→ **Exercise brief**:
Please turn the rows below into a JSON list of strings with one string per line, skipping blank lines and leaving the pictures out.

(Element and text position data)
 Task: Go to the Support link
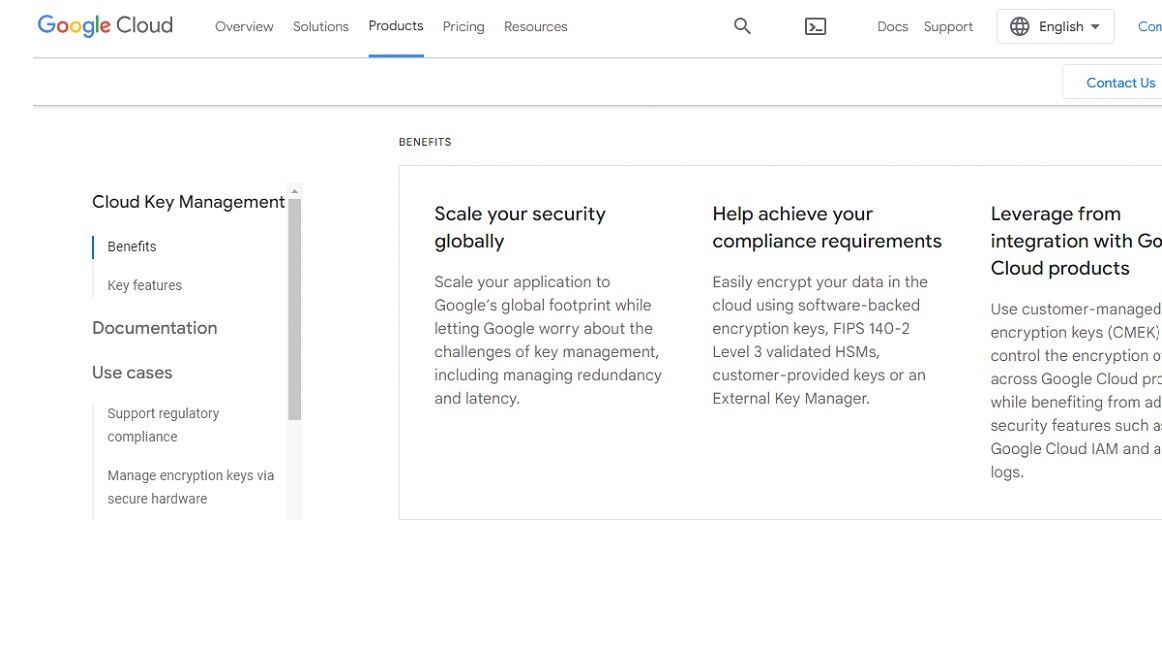[x=947, y=26]
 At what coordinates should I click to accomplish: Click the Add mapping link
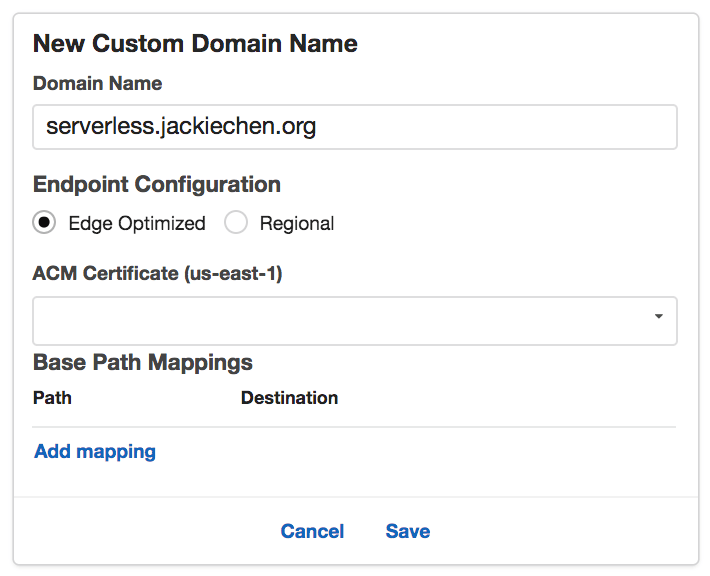[x=95, y=451]
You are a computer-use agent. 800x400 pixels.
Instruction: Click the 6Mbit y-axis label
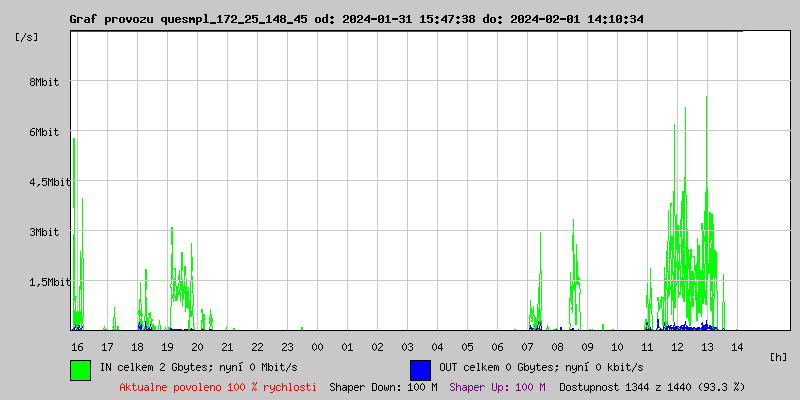tap(43, 132)
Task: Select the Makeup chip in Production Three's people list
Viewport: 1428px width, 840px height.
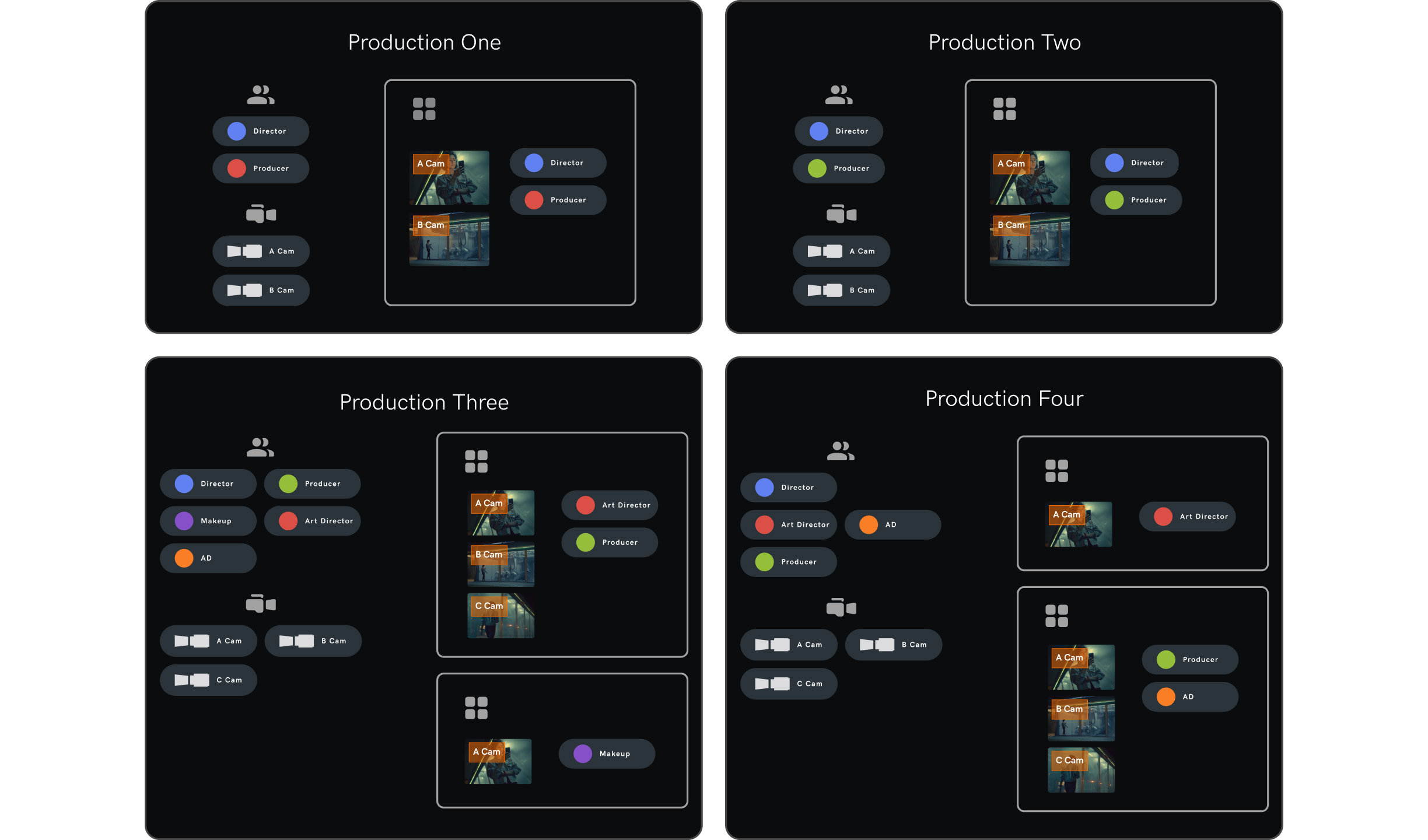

→ **Finished exercise**:
[
  " Task: Go to the Support link",
  "[x=947, y=26]",
  " At what coordinates should I click to accomplish: Click the Add mapping link",
  "[x=95, y=451]",
  "You are a computer-use agent. 800x400 pixels.",
  "Instruction: Click the 6Mbit y-axis label",
  "tap(43, 132)",
  "Task: Select the Makeup chip in Production Three's people list",
  "Viewport: 1428px width, 840px height."
]